What to do =
1. In the Bebe Neuwirth profile, why did Neuwirth learn to sing? Answer in one to three sentences.
2. Write the next few paragraphs of the Bebe Neuwirth profile, picking up after its last sentence.

Source =
┄┄┄┄┄┄┄┄┄┄
By Michelle Trauring
Bebe Neuwirth has only made one decision in her life — that, one day, she would dance on Broadway.
She was 13 years old.
That ambition would come to fruition, first in “A Chorus Line” in 1980 and then, six years later, in “Sweet Charity,” which won her the Tony Award for Best Featured Actress in a Musical.
The streak continued with “Chicago,” which brought her unbridled fame and accolades, including another Tony. But this was now 1996, and Neuwirth had lived a full life in between — one that’s impossible to summarize in a few quick sentences, or without stumbling over her thoughts, she recently explained during a telephone interview from her home in Greenwich Village, in anticipation of an upcoming performance on Friday at Guild Hall in East Hampton.
“Rarely have I ever decided to do anything in my life, or in my career,” she said. “I like to think of it as a Zen progression, of things happening and unfolding in a natural way under my very, very fortunate start. There’s absolutely been many heartbreaks and setbacks, but things just unfold.”
A young Bebe Neuwirth knew what she wanted from age 4, when she asked her parents if she could take a ballet class. She enrolled when she was 5, found the stage by age 7, and hasn’t stopped dancing since, she said. Singing came second, she noted, as a prerequisite to performing in musical theater.
“There is no longer such a thing as the dancing chorus and the singing chorus. A very long time ago it was like that, but those days are over. So I learned how to sing, and I started getting work,” she said. “If that meant dancing in a Broadway show, fantastic. If that meant going to Europe and doing ‘West Side Story,’ equally fantastic. If that meant dancing for a commercial for HBO, which was a new thing at the time, then that’s what I did. I just wanted to be a working dancer in New York City.”
She put in her dues — a concept lost on a generation of instant-stardom dancers thanks to television contests, she pointed out — and they paid off. Though, arguably, the most widespread exposure she saw was in thanks to her role as Dr. Lilith Sternin on “Cheers” and its spin-off “Frasier.”
But she never lost sight of Broadway, returning to the stage in 2002 as Fanny Brice in “Funny Girl” and as Roxie Hart and Matron “Mama” Morton in “Chicago” in 2007 and 2014, respectively, having already played Velma Kelly in 1996. Her love of song, and especially dance, has found a new home in Neuwirth’s latest endeavor — a cabaret show called “Stories with Piano,” which she will perform at Guild Hall.
┄┄┄┄┄┄┄┄┄┄
Supplied entries =

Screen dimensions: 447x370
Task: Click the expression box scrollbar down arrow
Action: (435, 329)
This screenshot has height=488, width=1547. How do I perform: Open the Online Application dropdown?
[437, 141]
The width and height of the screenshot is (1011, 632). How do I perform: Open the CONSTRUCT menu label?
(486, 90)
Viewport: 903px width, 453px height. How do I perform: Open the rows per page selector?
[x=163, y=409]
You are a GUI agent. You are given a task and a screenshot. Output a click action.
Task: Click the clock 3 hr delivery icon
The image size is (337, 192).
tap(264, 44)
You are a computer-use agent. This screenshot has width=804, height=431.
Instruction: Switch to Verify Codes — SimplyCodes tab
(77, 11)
┄┄┄┄┄┄┄┄┄┄
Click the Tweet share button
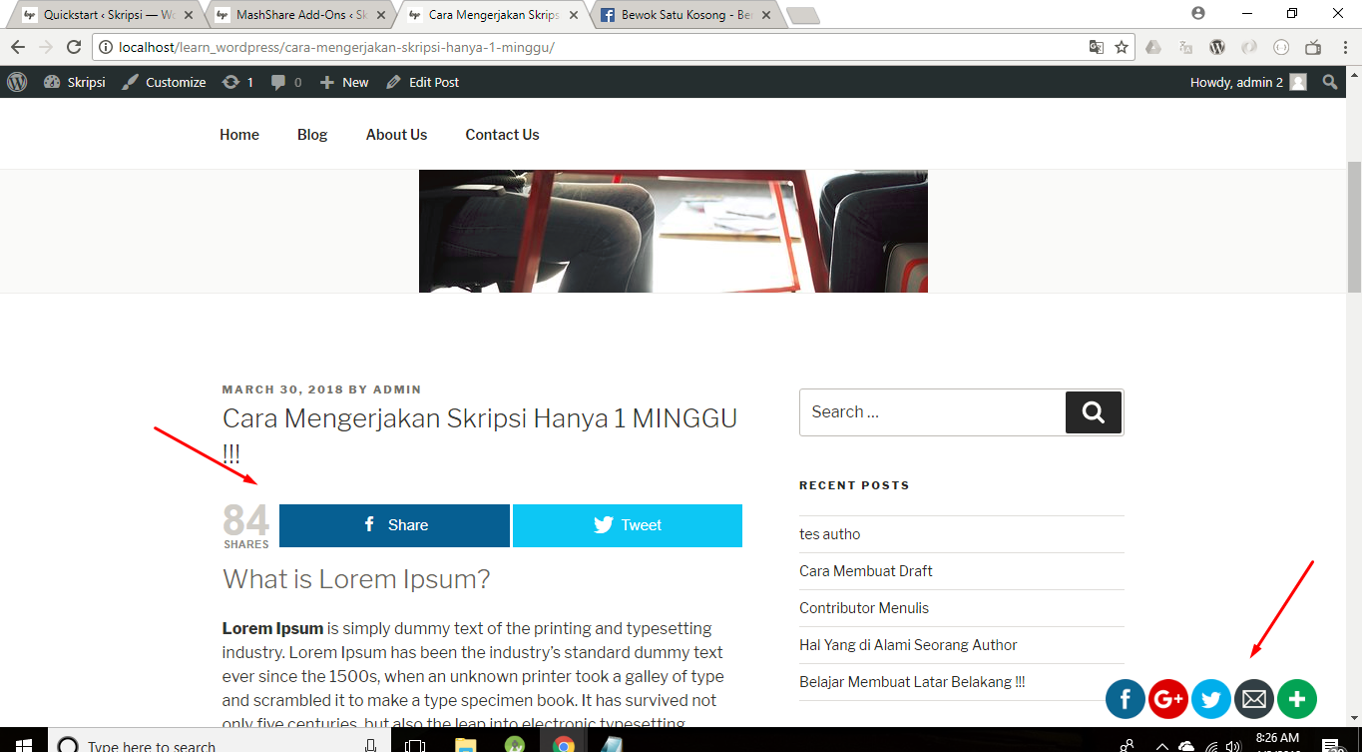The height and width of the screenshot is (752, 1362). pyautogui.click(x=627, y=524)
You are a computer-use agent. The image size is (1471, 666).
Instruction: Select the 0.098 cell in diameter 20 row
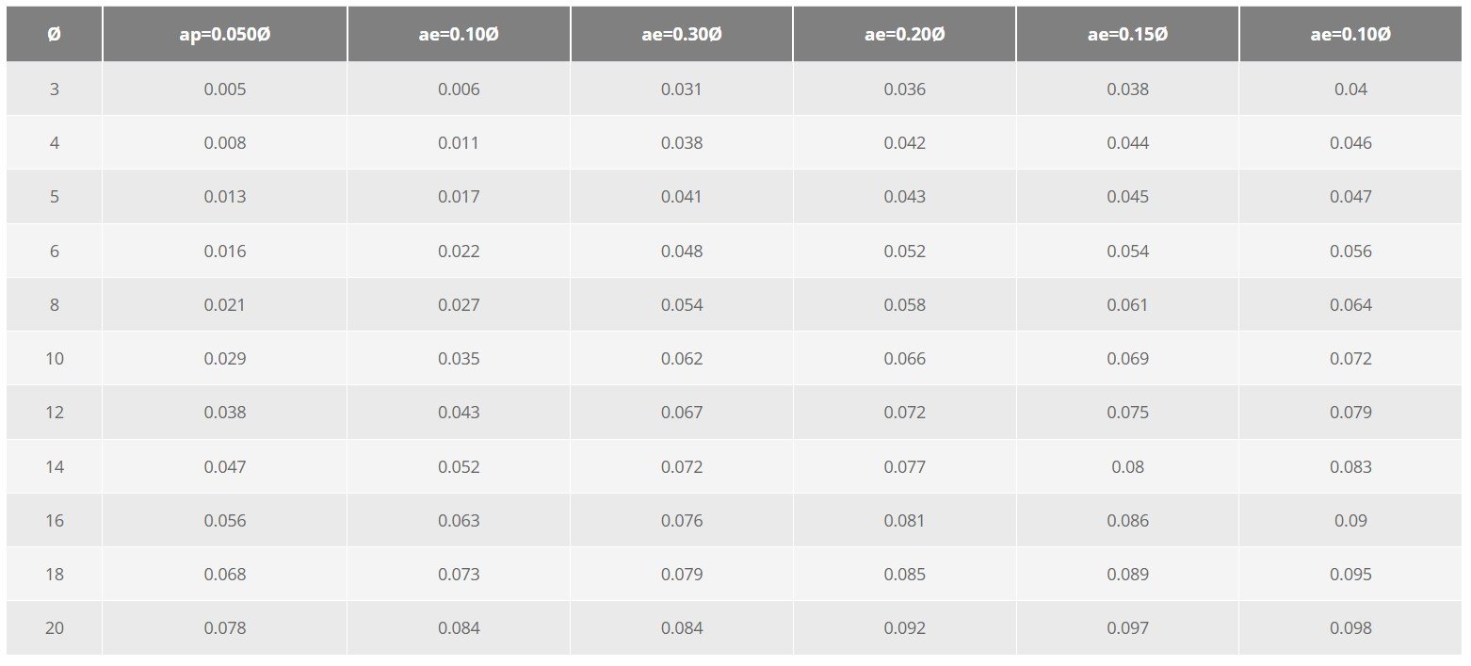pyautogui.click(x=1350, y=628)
┄┄┄┄┄┄┄┄┄┄
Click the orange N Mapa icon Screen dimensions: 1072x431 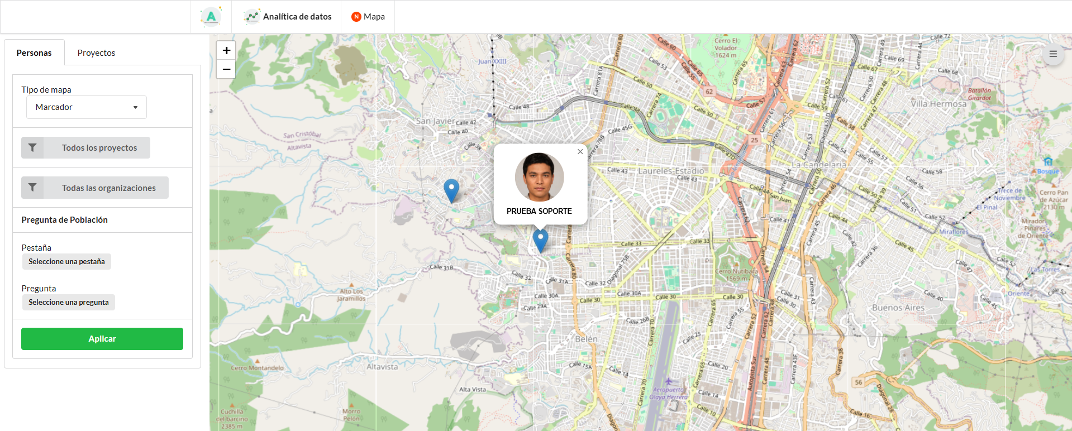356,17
┄┄┄┄┄┄┄┄┄┄
Outputs for the tasks =
1. Neuwirth learned to sing because it had become a prerequisite for performing in musical theater. Shows no longer had a separate dancing chorus and singing chorus, so a dancer also had to sing to get work.

2.
“They are story songs sung with piano. It’s simple as that. It’s not a show biz-y show at all,” she said. “Some of the stories are told in the narrative, some of them are in the first person, some of them are happening in the moment, some of them are a little more abstract than that. Some of them convey a feeling that speaks to a story that led a person to this point. There are a lot of character-driven stories, as the best stories are. And I love all the music that we play.”
Most of the songs strike a specific chord with Neuwirth, and if they don’t, they typically make her laugh. Within them, she finds joy and heartbreak, nostalgia and longing, and her own love of dance. “It’s both personal and universal,” she said, “because anything that’s personal is universal.”
Together with her musical director, arranger and pianist, Scott Cady, they look at “lots and lots of different songs” and find those that are meaningful in some way, she said, and see how they work together.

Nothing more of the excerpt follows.